The Einhorn studio should be completed by September, in time for the first semester of the new dean’s administration.

A second initiative Korman has been working on involves bringing two students from the Kigali Institute of Science and Technology in Rwanda to SU for a semester or two. The idea was inspired after he spoke to architecture assistant professor Yutaka Sho, who teaches in Rwanda on a regular basis during the summer. While Sho said in an email that finances are still being resolved, Korman hopes to bring two students as early as next September, also in time for the new administration.

The students would have their tuition, room, board and supplies paid for, Korman said.

Paving the way

Slocum Hall’s large windows allow sunlight to seep through Korman’s second-floor office, bringing shelves of wooden architectural prototypes and textbooks to light. A large, polished desk and stacks of papers give the room an administrative touch.

“I’ll continue teaching,” he said definitively, with a smile. He paused, staring at the office. “I’m honestly looking forward to getting back to the studio and classroom.”

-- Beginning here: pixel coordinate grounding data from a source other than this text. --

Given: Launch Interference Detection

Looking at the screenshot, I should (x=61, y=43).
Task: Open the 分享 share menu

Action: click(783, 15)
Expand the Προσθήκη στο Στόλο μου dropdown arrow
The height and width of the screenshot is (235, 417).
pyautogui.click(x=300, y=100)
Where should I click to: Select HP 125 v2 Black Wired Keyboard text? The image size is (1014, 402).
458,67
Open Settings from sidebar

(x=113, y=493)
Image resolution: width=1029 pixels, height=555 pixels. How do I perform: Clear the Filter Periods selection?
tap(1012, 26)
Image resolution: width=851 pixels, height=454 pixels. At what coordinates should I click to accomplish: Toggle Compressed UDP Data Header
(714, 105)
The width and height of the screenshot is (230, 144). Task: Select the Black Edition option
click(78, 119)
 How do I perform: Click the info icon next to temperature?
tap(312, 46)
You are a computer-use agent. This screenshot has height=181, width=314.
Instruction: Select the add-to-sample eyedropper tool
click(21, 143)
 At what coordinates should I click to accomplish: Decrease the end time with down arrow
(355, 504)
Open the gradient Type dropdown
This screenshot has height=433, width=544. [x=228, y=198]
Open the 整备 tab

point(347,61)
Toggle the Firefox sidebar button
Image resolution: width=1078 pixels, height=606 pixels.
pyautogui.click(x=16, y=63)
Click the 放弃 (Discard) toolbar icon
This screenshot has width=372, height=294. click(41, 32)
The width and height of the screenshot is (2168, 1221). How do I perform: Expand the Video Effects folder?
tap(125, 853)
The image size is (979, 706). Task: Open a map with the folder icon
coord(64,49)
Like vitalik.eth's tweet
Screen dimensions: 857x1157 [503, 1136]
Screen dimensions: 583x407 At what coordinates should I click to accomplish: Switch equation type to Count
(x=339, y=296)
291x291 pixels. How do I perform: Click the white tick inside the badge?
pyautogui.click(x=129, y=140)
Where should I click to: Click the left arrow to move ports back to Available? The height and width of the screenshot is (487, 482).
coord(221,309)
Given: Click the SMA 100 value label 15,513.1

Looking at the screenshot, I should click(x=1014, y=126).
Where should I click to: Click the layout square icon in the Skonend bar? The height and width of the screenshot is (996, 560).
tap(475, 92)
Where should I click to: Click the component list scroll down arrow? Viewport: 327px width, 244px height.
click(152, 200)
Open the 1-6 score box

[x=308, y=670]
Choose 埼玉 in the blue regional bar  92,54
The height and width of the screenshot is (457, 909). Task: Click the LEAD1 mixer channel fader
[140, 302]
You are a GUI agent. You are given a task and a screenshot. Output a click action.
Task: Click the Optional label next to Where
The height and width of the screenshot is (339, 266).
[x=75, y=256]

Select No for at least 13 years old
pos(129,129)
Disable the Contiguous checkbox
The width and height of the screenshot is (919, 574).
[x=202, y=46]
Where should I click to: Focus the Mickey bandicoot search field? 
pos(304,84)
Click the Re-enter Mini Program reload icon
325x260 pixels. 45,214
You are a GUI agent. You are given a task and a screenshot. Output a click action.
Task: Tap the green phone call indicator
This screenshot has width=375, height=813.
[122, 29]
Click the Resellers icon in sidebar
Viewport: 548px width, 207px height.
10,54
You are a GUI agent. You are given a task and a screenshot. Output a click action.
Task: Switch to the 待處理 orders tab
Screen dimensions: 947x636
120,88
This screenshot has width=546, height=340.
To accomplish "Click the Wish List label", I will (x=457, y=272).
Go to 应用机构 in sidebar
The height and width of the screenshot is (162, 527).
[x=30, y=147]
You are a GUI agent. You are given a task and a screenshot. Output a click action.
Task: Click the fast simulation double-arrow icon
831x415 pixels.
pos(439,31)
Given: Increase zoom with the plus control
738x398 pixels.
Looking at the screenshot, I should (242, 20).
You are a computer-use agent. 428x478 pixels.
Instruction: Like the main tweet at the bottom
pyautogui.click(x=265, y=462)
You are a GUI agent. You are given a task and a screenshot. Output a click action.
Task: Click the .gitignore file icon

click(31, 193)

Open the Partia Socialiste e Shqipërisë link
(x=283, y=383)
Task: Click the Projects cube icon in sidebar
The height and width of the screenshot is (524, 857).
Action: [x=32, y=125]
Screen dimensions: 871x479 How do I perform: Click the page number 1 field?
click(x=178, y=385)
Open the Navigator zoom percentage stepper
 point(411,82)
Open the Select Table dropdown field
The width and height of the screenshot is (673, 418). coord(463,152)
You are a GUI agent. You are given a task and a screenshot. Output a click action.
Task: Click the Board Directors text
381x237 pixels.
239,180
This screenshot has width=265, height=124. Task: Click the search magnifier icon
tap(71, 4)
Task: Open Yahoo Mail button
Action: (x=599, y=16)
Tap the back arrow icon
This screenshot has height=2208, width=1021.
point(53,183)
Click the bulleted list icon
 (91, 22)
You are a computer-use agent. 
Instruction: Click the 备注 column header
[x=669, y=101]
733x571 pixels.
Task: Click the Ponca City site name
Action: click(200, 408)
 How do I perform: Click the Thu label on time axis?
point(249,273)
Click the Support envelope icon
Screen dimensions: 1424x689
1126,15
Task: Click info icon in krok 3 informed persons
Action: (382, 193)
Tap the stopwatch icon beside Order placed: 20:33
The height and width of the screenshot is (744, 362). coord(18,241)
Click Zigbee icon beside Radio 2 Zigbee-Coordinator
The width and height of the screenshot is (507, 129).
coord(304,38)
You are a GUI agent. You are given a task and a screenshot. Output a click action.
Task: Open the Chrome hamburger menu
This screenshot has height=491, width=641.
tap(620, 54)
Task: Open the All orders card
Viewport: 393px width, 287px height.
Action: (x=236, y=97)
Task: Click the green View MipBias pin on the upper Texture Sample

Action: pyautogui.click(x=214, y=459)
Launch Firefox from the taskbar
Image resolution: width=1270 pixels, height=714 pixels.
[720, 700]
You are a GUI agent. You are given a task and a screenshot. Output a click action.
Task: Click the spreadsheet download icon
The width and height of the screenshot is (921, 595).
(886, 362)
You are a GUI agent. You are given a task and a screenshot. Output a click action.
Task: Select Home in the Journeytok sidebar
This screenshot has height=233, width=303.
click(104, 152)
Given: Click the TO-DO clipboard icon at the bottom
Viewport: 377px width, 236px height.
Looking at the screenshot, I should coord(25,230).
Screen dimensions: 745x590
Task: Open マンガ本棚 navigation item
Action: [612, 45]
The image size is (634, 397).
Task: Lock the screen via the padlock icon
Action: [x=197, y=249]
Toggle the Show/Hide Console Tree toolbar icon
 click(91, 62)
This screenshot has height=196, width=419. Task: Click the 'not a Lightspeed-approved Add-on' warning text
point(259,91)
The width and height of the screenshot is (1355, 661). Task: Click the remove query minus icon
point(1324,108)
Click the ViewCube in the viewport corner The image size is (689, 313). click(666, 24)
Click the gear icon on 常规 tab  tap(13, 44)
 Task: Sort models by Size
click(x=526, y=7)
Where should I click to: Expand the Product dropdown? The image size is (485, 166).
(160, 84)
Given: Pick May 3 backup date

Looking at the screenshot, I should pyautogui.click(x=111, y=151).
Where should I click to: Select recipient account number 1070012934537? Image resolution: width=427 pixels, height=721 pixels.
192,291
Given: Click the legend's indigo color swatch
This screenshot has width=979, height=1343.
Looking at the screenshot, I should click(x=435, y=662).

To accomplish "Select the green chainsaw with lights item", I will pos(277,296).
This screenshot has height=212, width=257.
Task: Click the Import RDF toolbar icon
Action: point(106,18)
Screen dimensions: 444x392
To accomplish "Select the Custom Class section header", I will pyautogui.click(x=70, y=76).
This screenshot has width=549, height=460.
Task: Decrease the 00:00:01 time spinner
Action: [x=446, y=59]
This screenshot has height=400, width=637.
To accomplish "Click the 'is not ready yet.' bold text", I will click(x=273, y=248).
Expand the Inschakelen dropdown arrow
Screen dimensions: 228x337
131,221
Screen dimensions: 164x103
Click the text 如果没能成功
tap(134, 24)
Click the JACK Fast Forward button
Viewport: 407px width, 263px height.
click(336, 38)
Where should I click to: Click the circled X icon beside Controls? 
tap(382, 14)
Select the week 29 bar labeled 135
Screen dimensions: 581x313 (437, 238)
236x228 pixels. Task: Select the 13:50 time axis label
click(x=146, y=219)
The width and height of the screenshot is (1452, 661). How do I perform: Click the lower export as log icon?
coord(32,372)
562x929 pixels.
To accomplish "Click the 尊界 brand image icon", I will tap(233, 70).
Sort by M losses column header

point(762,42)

Though only named interim dean in July, he has already made strides in advancing the architecture program. His main responsibility has been paving the way for the transition to the next administration by attending to budgets and finalizing a curriculum change in which a third-year studio class will be moved up to a fourth-year one.

Spina calls Korman a “pro.” Korman immediately picked up where former Dean Mark Robbins left off, worked with faculty and the curriculum to ensure courses were taught by the best professionals possible, and was engaged in the development and fundraising of the architecture school, he said.

“He’s earned the confidence of the chancellor and faculty,” Spina said.

Assuming the search is successful, Korman will take a one-year sabbatical that he has postponed for a few years now, before returning to teaching. He hopes to finish the book he’s currently working on during this time, and anticipates possible invitations to lecture and teach abroad. The working title of his book is “Art of the Facade,” which explores the importance of the front of a building — the aspect people remember most.

Korman previously taught a class on the iconic nature of the facade, and hopes to incorporate lectures into the chapters, along with his 20 years of research.

He is not involved in the dean search and purposely chose not to be on the committee so as to remain independent of the process. While Spina often consults with him, Korman’s influence on the outcome is limited, but he’s not worried.

“They’re all top notch,” he said. “Any one of them could be a great dean.”